Inwiefern werden Entscheidungen im Haus Eifgen gemeinschaftlich getroffen?

Schulte Unser Zweck ist ja die Ermöglichung der Kulturarbeit des Vereins KultInWk. Insofern ist die Motivation zur Arbeit und Mithilfe zwischen Vereins- und Genossenschaftsmitgliedern übergreifend. Es gibt größere Schnittmengen. Jede Mitgliedschaft bedeutet eine Stimme, insofern kann jedes Genossenschaftsmitglied theoretisch mitentscheiden. Monatlich gibt es im Verein das Aktiventreffen, an dem immer um die 30 Mitglieder teilnehmen, wirklich beachtlich. Und ansonsten tagen Vorstände und Aufsichtsrat regelmäßig. Es ist ein guter Austausch der unterschiedlichen Gruppen und Mitglieder.

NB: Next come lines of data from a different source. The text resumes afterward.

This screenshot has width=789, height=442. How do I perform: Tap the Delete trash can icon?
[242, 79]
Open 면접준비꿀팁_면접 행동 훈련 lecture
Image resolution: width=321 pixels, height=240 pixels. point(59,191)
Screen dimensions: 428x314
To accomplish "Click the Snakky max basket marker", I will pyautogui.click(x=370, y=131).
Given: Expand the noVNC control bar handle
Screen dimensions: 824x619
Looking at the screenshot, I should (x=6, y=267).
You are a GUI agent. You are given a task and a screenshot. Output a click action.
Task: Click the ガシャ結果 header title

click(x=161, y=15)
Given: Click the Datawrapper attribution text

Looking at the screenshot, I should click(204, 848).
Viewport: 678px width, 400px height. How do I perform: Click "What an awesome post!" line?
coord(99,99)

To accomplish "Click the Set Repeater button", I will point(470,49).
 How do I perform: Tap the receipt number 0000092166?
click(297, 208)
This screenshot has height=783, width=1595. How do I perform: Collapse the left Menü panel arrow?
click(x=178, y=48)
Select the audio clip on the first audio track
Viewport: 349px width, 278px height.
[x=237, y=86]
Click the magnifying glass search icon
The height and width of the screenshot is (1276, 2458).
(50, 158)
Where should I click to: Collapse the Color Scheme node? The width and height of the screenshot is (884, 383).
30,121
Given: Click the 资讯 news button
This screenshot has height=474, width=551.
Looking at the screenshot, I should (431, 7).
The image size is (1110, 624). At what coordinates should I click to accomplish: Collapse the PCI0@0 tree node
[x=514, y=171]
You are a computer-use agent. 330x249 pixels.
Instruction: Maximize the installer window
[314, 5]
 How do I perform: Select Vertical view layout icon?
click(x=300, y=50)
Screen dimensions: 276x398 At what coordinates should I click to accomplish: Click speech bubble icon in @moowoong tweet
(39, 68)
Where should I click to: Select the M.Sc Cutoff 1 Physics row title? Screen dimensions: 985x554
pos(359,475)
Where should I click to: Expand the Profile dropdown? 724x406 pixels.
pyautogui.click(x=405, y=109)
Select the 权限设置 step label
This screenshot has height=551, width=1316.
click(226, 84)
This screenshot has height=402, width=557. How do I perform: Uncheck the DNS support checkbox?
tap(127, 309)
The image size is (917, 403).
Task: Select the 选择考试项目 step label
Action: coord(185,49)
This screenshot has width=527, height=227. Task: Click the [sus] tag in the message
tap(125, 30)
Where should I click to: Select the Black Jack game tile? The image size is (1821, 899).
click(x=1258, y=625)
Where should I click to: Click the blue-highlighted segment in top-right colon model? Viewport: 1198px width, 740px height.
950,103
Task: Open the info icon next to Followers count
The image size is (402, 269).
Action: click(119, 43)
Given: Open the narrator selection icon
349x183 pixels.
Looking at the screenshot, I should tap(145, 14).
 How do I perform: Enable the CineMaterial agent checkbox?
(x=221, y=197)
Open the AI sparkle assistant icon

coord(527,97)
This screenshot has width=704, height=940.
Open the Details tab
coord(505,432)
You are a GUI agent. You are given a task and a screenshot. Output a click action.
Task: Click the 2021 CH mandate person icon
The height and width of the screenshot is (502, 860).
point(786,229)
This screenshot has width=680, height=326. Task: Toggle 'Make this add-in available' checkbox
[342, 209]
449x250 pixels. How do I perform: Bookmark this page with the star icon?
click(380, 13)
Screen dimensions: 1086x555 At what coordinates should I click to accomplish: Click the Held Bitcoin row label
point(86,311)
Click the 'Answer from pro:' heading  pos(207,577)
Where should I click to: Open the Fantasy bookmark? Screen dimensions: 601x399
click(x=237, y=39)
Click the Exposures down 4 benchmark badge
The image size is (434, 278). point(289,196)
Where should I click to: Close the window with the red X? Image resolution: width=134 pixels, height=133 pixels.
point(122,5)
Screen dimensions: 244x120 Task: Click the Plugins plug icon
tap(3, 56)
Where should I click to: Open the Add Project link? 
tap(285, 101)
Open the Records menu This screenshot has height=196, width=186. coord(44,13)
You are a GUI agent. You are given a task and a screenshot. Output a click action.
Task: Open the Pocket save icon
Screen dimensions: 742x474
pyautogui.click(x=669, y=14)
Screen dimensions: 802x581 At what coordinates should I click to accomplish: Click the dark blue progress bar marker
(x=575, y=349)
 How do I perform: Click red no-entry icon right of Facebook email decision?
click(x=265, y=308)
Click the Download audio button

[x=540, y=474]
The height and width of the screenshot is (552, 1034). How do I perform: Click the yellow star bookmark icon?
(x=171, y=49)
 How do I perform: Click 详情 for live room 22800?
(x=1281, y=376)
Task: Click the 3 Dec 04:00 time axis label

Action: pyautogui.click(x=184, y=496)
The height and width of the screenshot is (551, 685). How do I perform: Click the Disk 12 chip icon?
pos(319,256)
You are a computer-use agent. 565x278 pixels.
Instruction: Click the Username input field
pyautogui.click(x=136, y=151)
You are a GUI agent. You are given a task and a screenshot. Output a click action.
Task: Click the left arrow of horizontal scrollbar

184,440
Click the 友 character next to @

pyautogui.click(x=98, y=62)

Haben Sie den Weg zur Genossenschaft jemals bereut?

Schulte Ich habe es nicht nur nicht bereut, sondern in der Begegnung mit einer Fülle von so vielen unterschiedlichen Menschen – alt, jung, kreativ, modern, konservativ, handwerklich begabt oder eher verwaltungstechnisch – sehr viel Positives mitgenommen. Als Vorstand ist man einerseits durchaus belastet, aber es ist auch eine sehr erfüllende Tätigkeit. In diesem Kreis zupackender Gleichgesinnter. In Wermelskirchen ist das bürgerschaftliche Miteinander zudem sehr gut ausgeprägt. Das macht unsere „Kleinstadt mit Herz“ so lebens- und liebenswert.